What critical issues does the Martyrdom present? Some scholars posit that “it is possible that Perpetua and her companions were Montanists,” since Tertullian (a Montanist) wrote the introduction.4 Molinari instead presents Perpetua as completely orthodox. I would agree. In contrast to Perpetua, Montanus thought he was the Paraclete predicted by Jesus. The Montanists claimed to have been martyred for the faith, but Apolinarius said none of them was arrested or killed for the faith. According to Apollonius, they preached fasting and the annulment of marriage, but, in reality, lived off robbing others (Eusebius, Church History 5.14-18). The only surprising aspect of Perpetua’s visions is her “obligation” to pray to the Lord for the end of the suffering of her deceased seven-year-old brother Dinocrates (Martyrdom 7), who is in some kind of limbo, still diseased, unable to drink water. In contrast, Jesus taught that between the tormented rich man in Hades and the beggar Lazarus is “a great chasm” that no one can cross (Luke 16:19-31), and Jesus never asked the living to pray for the dead.

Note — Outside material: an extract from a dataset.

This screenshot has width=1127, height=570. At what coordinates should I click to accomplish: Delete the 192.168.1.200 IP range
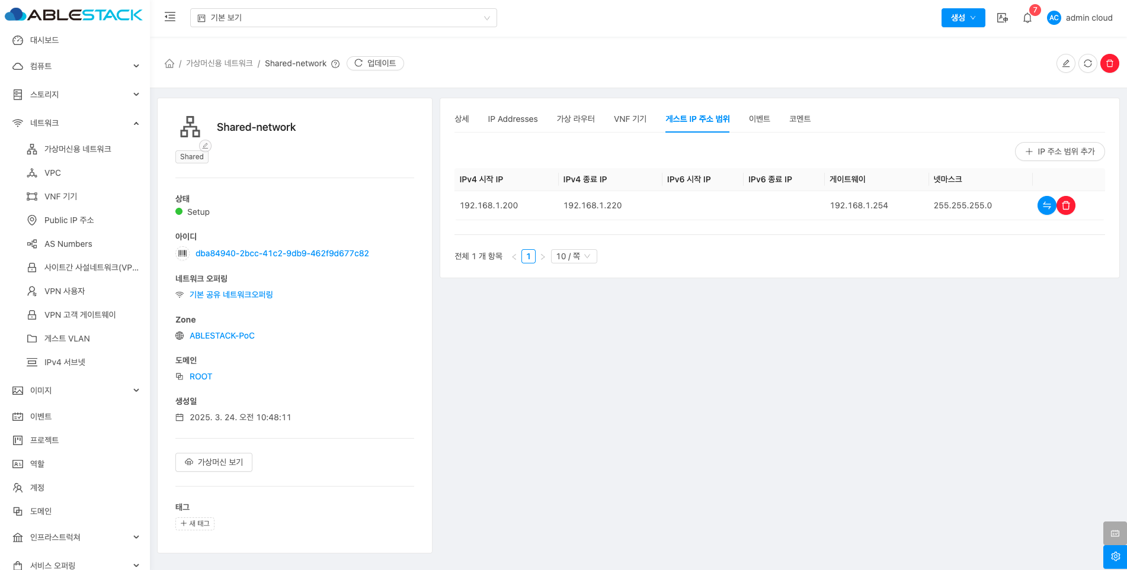pos(1066,205)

Perpetua may not have been perfect in her theology, yet she is a model for all of us. As Molinari summarizes, Perpetua “is looked to by her fellow Christians for spiritual leadership, who stands before the pervasive male authorities (i.e., her father, the Roman procurator) and simply refuses their attempts to stifle her voice. Yet she is not an angry woman. She doesn’t hate men. Despite her clashes with her father, her love for him is undeniable” (xii). No wonder Molinari named his own daughter “Perpetua”!
1. Patricia Wilson- Kastner, et al., A Lost Tradition: Women Writers of the Early Church (Lanham, Md.: University Press of America, 1981), 3. See also R.E. Wallis, “The Martyrdom of Perpetua and Felicitas,” Ante-Nicene Fathers 3, ed. Alexander Roberts and James Donaldson (Peabody, Mass.: Hendrickson, 1885), 699-706.
2. Martyrdom of Perpetua 2; Wilson-Kastner, A Lost Tradition, 19.
3. Martyrdom of Perpetua in Wilson- Kastner, A Lost Tradition, 19-30.
4. Justo Gonzalez, The Story of Christianity I (New York, N.Y.: Harper and Row, 1984), 83; Ronald A. N. Kydd, Charismatic Gifts in the Early Church (Peabody, Mass.: Hendrickson, 1984), 69-70; Wilson-Kastner, A Lost Tradition, 2 (“it reflects strong pro-Montanist tendencies”) versus 17 (“there is no positive evidence of Perpetua’s personal affiliation with the sect. …the Montanist aspect of the work seems to have escaped the notice of Augustine and many of the early Fathers”).